I have made quite a few of these for myself now (3 of the regular version, and a popover), and still have fabric waiting to become another one. I just love the fit- a bit oversized, but not too much. You can wear it over t-shirts, but still fit it under a jumper.
Rachel is actually pretty similar to me in size. She is may be a little smaller than me, but generally prefers her clothes a little less fitted, so I was pretty sure that making this to the same size that I wear for myself was probably going to fit and be on to a winner. Does anyone else have that dilemma- you want to make something for someone, but want it to be a surprise and don’t know how to get hold of their measurements? This year I think I’m going to have to take some sets of standard measurements for all the people in my life that I would like to surprise with handmade!
I asked Rachel for her view on what it was like to receive something handmade. I think as makers and sewists we are often too hard on ourselves, seeing all the flaws and pointing out all the tiny mistakes. I wanted to know if that was how things were received too. It turns out that we are almost certainly not appreciating ourselves, and the things we make as much as we should.

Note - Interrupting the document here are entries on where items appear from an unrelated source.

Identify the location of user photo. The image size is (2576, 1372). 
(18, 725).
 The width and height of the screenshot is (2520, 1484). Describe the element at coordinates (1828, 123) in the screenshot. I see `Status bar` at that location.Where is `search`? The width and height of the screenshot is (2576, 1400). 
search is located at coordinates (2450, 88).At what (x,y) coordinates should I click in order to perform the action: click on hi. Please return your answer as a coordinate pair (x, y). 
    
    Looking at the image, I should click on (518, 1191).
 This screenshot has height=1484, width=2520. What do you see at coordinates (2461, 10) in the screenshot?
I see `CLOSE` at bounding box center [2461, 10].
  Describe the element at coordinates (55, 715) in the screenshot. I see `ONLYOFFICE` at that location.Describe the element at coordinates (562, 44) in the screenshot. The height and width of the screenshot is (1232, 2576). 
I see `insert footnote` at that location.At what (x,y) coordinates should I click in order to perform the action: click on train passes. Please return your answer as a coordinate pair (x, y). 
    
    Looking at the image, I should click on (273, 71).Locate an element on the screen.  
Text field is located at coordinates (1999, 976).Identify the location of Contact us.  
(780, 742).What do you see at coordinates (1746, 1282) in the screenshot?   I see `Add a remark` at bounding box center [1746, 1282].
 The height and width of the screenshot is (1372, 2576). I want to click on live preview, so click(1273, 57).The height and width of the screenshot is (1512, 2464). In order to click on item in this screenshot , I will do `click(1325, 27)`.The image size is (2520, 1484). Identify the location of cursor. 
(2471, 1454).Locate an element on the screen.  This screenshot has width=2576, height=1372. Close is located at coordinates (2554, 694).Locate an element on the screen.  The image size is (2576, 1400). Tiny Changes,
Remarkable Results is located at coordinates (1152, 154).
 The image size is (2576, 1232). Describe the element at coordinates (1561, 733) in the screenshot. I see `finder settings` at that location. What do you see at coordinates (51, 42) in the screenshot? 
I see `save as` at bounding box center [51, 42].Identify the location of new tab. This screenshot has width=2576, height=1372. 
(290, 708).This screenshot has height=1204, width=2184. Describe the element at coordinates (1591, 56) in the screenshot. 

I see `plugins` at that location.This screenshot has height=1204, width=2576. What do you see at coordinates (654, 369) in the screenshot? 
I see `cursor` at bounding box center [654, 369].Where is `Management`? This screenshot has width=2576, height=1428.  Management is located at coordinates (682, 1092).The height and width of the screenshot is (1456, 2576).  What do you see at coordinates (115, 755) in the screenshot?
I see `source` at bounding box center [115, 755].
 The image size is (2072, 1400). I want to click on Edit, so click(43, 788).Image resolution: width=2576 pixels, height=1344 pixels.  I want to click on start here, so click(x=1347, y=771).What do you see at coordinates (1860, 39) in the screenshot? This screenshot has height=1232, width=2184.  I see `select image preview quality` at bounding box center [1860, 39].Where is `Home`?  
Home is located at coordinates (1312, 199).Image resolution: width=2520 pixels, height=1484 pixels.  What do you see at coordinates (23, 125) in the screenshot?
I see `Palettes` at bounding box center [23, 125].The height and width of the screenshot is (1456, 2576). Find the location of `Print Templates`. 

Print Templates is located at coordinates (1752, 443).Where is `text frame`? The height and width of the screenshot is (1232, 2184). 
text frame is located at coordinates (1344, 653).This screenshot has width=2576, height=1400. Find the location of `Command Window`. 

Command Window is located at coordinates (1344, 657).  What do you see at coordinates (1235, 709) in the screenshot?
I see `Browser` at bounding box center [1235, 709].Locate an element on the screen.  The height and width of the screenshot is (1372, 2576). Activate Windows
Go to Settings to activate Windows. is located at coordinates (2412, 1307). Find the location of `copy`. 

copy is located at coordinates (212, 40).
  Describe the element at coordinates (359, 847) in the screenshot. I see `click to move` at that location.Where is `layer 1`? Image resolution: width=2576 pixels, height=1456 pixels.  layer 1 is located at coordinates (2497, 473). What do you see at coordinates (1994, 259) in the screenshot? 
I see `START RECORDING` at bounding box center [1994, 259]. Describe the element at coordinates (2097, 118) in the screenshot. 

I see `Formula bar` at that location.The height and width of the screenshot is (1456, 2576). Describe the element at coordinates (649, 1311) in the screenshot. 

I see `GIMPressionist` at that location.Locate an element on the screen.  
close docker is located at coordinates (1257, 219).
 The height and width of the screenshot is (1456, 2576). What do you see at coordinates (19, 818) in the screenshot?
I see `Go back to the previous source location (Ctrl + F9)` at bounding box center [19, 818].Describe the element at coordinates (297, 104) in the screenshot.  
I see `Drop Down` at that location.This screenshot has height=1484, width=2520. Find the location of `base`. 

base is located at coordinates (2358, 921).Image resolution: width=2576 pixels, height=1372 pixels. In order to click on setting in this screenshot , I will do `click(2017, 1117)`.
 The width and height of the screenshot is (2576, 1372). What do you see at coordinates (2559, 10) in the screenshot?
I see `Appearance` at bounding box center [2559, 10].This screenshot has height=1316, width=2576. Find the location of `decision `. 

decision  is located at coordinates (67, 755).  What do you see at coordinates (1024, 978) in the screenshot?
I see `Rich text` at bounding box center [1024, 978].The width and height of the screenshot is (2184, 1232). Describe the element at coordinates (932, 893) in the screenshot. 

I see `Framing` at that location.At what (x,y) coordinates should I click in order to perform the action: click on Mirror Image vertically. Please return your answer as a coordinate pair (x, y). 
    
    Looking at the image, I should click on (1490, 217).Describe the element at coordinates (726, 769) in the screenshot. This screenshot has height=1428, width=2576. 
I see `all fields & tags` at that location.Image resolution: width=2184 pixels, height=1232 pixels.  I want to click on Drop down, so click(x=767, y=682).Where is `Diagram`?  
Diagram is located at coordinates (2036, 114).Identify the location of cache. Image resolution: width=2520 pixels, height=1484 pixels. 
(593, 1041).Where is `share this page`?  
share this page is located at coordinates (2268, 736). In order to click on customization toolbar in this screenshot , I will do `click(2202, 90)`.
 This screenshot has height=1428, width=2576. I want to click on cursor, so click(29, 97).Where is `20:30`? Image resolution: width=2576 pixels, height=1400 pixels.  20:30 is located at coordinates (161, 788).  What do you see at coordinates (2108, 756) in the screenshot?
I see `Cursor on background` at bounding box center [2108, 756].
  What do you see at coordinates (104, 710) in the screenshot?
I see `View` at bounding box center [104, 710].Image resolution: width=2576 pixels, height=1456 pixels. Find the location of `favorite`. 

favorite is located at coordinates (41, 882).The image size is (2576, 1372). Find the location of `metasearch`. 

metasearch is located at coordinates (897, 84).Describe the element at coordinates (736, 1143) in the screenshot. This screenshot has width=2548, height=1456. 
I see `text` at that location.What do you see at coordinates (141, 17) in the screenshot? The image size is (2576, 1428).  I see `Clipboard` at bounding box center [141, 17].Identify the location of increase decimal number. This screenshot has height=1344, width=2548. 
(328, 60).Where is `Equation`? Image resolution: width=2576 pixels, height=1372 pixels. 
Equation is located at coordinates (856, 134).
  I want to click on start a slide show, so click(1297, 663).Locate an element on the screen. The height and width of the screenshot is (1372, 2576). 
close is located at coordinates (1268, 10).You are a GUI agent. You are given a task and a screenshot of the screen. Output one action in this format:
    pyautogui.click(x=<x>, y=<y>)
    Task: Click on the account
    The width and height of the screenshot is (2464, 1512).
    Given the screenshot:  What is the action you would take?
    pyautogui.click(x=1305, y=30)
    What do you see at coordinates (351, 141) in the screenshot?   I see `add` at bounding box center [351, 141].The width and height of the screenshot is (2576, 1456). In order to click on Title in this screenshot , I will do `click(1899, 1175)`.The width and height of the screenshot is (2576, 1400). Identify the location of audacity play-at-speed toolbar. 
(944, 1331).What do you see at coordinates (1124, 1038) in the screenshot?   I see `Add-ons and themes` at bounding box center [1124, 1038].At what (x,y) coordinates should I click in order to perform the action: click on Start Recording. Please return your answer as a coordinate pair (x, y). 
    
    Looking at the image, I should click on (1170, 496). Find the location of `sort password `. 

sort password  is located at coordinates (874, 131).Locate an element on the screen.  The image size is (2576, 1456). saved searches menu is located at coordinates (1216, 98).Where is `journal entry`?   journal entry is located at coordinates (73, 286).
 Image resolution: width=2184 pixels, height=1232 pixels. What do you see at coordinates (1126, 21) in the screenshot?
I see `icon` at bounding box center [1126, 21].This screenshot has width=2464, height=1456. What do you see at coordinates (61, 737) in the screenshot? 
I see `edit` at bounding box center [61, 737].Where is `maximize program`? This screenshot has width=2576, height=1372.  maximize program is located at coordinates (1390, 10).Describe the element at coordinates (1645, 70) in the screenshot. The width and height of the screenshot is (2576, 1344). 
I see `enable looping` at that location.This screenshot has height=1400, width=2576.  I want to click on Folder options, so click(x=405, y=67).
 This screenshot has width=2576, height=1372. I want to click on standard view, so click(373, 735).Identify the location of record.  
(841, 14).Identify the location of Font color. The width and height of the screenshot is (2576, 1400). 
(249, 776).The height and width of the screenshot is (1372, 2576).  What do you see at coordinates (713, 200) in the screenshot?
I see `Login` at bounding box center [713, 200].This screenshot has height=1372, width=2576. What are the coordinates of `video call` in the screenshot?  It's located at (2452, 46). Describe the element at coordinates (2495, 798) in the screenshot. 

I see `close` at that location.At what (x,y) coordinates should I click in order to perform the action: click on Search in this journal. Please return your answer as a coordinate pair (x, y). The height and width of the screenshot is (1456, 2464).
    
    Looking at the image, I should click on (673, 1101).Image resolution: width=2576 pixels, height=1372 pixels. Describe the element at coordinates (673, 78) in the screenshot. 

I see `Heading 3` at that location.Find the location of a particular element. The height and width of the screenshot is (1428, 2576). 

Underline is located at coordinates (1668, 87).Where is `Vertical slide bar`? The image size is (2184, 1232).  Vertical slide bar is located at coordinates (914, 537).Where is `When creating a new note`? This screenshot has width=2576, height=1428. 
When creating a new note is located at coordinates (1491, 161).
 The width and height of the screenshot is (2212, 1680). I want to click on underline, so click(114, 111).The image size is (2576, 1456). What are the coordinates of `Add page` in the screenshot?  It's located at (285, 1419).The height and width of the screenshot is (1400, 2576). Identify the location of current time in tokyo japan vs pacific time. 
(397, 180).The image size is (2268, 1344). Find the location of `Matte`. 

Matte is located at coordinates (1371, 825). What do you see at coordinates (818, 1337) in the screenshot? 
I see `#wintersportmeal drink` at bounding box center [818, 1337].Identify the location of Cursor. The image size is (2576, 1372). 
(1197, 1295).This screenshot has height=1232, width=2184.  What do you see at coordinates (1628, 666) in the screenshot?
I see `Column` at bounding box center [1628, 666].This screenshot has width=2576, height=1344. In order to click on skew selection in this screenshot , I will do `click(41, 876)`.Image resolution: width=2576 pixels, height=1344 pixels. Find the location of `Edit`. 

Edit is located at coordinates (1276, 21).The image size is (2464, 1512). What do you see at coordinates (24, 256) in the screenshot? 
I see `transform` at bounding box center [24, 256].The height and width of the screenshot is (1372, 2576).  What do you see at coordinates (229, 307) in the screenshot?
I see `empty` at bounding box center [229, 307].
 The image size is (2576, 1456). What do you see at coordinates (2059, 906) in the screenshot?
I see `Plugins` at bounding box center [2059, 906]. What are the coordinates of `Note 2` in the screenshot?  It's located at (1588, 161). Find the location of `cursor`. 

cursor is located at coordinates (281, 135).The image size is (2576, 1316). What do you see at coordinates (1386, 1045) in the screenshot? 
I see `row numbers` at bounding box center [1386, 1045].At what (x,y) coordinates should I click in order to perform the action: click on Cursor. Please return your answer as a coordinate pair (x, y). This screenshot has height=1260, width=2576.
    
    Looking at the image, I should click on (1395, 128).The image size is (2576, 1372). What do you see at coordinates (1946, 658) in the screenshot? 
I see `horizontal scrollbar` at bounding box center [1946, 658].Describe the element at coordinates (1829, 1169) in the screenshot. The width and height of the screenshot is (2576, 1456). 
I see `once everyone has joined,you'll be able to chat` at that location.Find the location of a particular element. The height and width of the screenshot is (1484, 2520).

Rachel said: “I loved receiving my very own personal shirt made lovingly by my sister. I’ve had several people comment on how much they like the shirt, and all astounded that it is homemade and was once not a shirt, but simply a piece of material! (In fact it has started conversations about my sister’s sewing and has lead friends to be avid readers of the blog, always intrigued as to what the next item could be…) I love the detail in the shirt, especially the pattern matching, and the pleat in the back. Also it is a great material, chunky but not too thick, and doesn’t need ironing which is brilliant. (Especially as a student with no ironing board!)”
Perhaps we should just relax, enjoy, and realise that sewists and dressmakers are just pretty awesome!